▸ **Exercise objective**
The required answer is an exact copy of the lines from the one containing "Task: Enable the Endre bilde checkbox" to the end of the listing, both included, without any pictures.

Records for this exercise: Begin

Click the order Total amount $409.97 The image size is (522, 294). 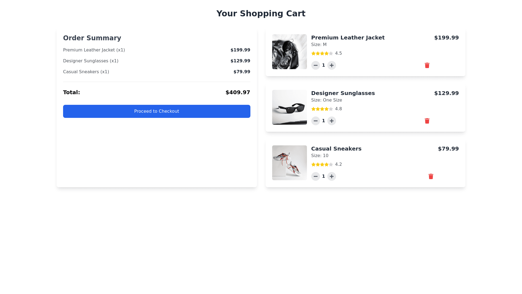(x=238, y=92)

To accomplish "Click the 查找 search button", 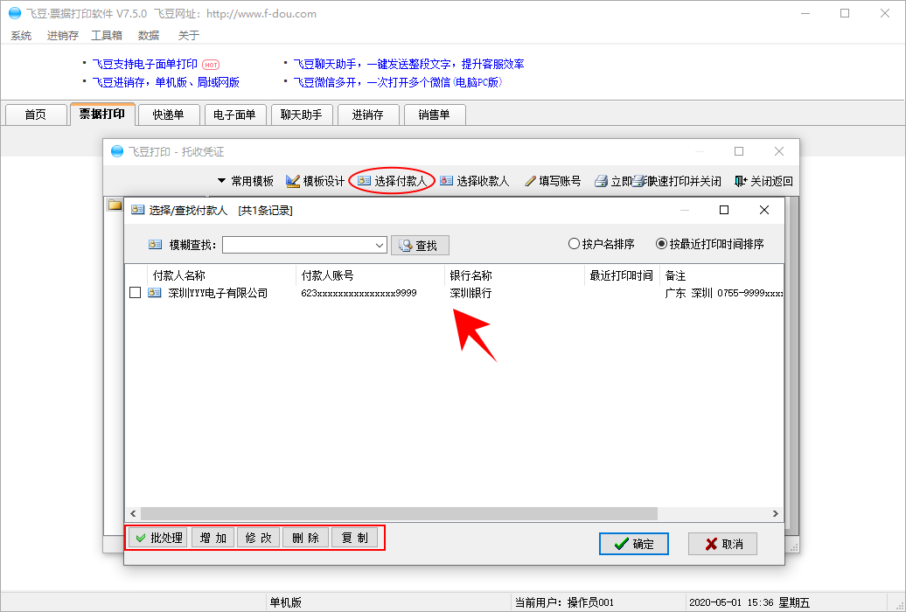I will coord(420,246).
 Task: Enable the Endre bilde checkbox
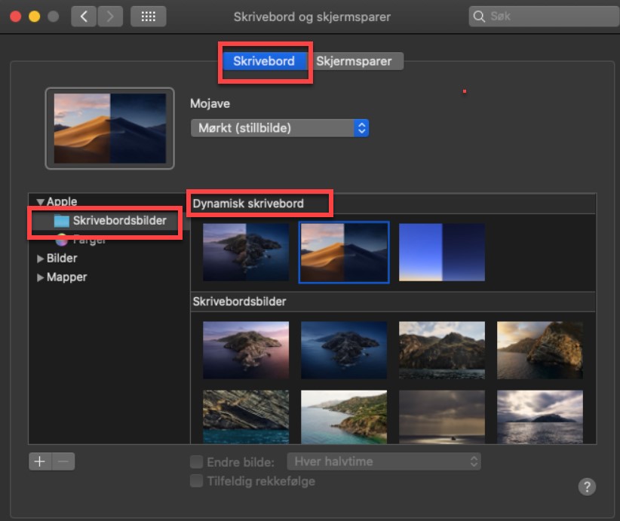click(196, 461)
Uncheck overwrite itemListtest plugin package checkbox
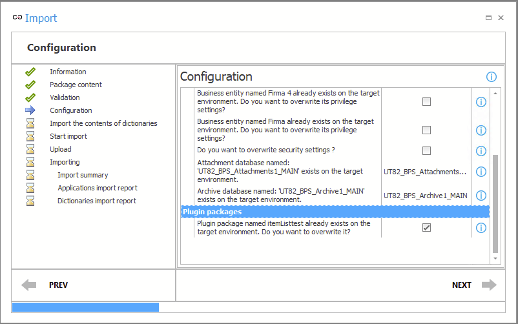 tap(426, 227)
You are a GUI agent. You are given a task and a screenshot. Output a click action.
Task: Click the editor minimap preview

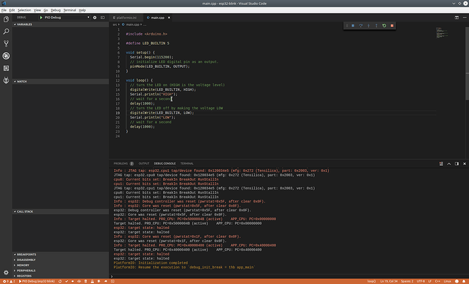(442, 33)
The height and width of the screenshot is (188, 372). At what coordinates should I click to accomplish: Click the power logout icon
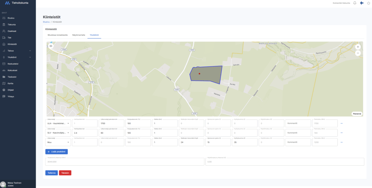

Records for this exercise: End

▸ **Answer to this problem**
 Task: Enable the Endre bilde checkbox
click(196, 461)
Uncheck overwrite itemListtest plugin package checkbox
 tap(426, 227)
You are a GUI agent. You are given a task and a screenshot. Output a click action.
Task: Click the editor minimap preview

(442, 33)
The height and width of the screenshot is (188, 372). At what coordinates should I click to accomplish: Click the power logout icon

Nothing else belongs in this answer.